A snowball fight is a physical game in which balls of snow are thrown with the intention of hitting somebody else. The game is similar to dodgeball in its major factors, though typically less organized. This activity is primarily played during winter when there is sufficient snowfall. Two examples of organized games involving snowball fights are Yukigassen and SheenAab Jung. Yukigassen (雪合戦) is a snowball fighting-competition from Japan. SheenAab Jung (aka 'Snow Fighting') is played in Jammu and Kashmir of India.
A snowball fight is a physical game in which balls of snow are thrown with the intention of hitting somebody else. The game is similar to dodgeball in its major factors, though typically less organized. This activity is primarily played during winter when there is sufficient snowfall.
Two examples of organized games involving snowball fights are Yukigassen and SheenAab Jung. Yukigassen (雪合戦) is a snowball fighting-competition from Japan. SheenAab Jung (aka 'Snow Fighting') is played in Jammu and Kashmir of India.
In 1472, the city council of Amsterdam allegedly prohibited snowball fights for reasons of public safety, a prohibition which occasionally finds its way into lists of strange laws. The law, if it ever existed, is not presently enforced.
Several localities have passed ordinances prohibiting snowball fights, typically as part of a larger prohibition on thrown missiles. In 2018, the town council of Severance, Colorado unanimously overturned one such ban after hearing from a local youth. Similarly, after its "snowball ordinance" became the subject of national news coverage, the city of Wausau, Wisconsin chose to remove the word "snowball" from a list of dangerous objects specifically prohibited from being thrown on public property.
Large snowball fights
During the American Civil War, on January 29, 1863, the largest military snow exchange occurred in the Rappahannock Valley in Northern Virginia. What began as a few hundred men from Texas plotting a friendly fight against their Arkansas camp mates soon escalated into a brawl that involved 9,000 soldiers of the Army of Northern Virginia.
In his memoir of the American Civil War, Samuel H. Sprott describes a snowball battle that occurred early in 1864 involving the Army of Tennessee. Sprott states that the fight started when Strahl’s Brigade was attacked by a brigade of Breckenridge’s Division, but soon other brigades became involved, and ultimately five or six thousand men were engaged.
On January 29, 2005, a crowd of 3,027 people gathered in the town of Wauconda, Illinois for a snowball fight organized by Bill Lutz, with the town receiving a mention in the 2006 Guinness Book of World Records.
On December 9, 2009, an estimated crowd of over 4,000 students at the University of Wisconsin–Madison participated in a snowball fight on Bascom Hill. There were reports of several injuries, mainly broken noses, and a few incidences of vandalism, mainly stolen lunch trays from Memorial Union.

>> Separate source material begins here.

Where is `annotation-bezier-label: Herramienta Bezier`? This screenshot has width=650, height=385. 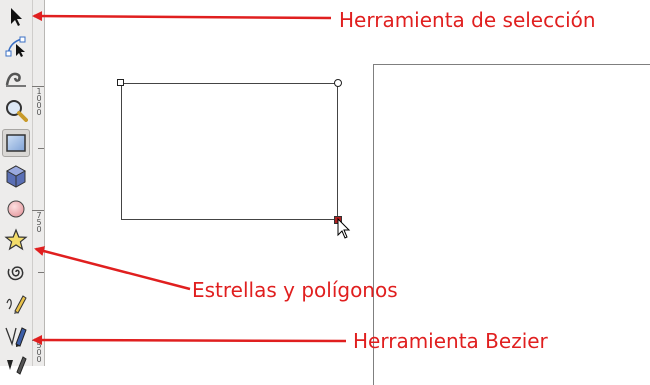 annotation-bezier-label: Herramienta Bezier is located at coordinates (450, 341).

The snowball fight was scheduled weeks in advance, and was helped by the fact that the University canceled all classes due to 12–16 inches of snow that fell the night before. However, this snowball fight failed to break the record set in October of the same year in Leuven.
On January 22, 2010, 5,387 people in Taebaek, South Korea, set the world record for most people engaged in a snowball fight.

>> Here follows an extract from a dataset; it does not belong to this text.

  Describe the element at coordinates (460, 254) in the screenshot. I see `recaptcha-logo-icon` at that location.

On February 6, 2010, some 2,000 people met at Dupont Circle in Washington, D.C.. for a snowball fight organized over the internet after over two feet of snow fell in the region during the North American blizzards of 2010. The event was promoted via Facebook and Twitter. At least a half-dozen D.C. and U.S. Park police cars were positioned around Dupont Circle throughout the snowball fight. Minor injuries were reported.
Seattle's world record was broken on January 31, 2016 in Saskatoon, Canada, where more than 20,000 participants came to Victoria park to attempt the Guinness World Record. Rick Mercer was one of the participants who came to shoot an episode about Team Canada's Yukigassen team and compete in the world record. Underestimating the number of participants the event ran out of their 8200 wristbands hours before the competition took place. In total 7,681 participants was the official Guinness record and was achieved by the City of Saskatoon thanks to Yukigassen Team Canada.
The event was organized to send off Team Canada for the Showa Shinzan International Yukigassen World Championships, an annual professional snowball fighting competition.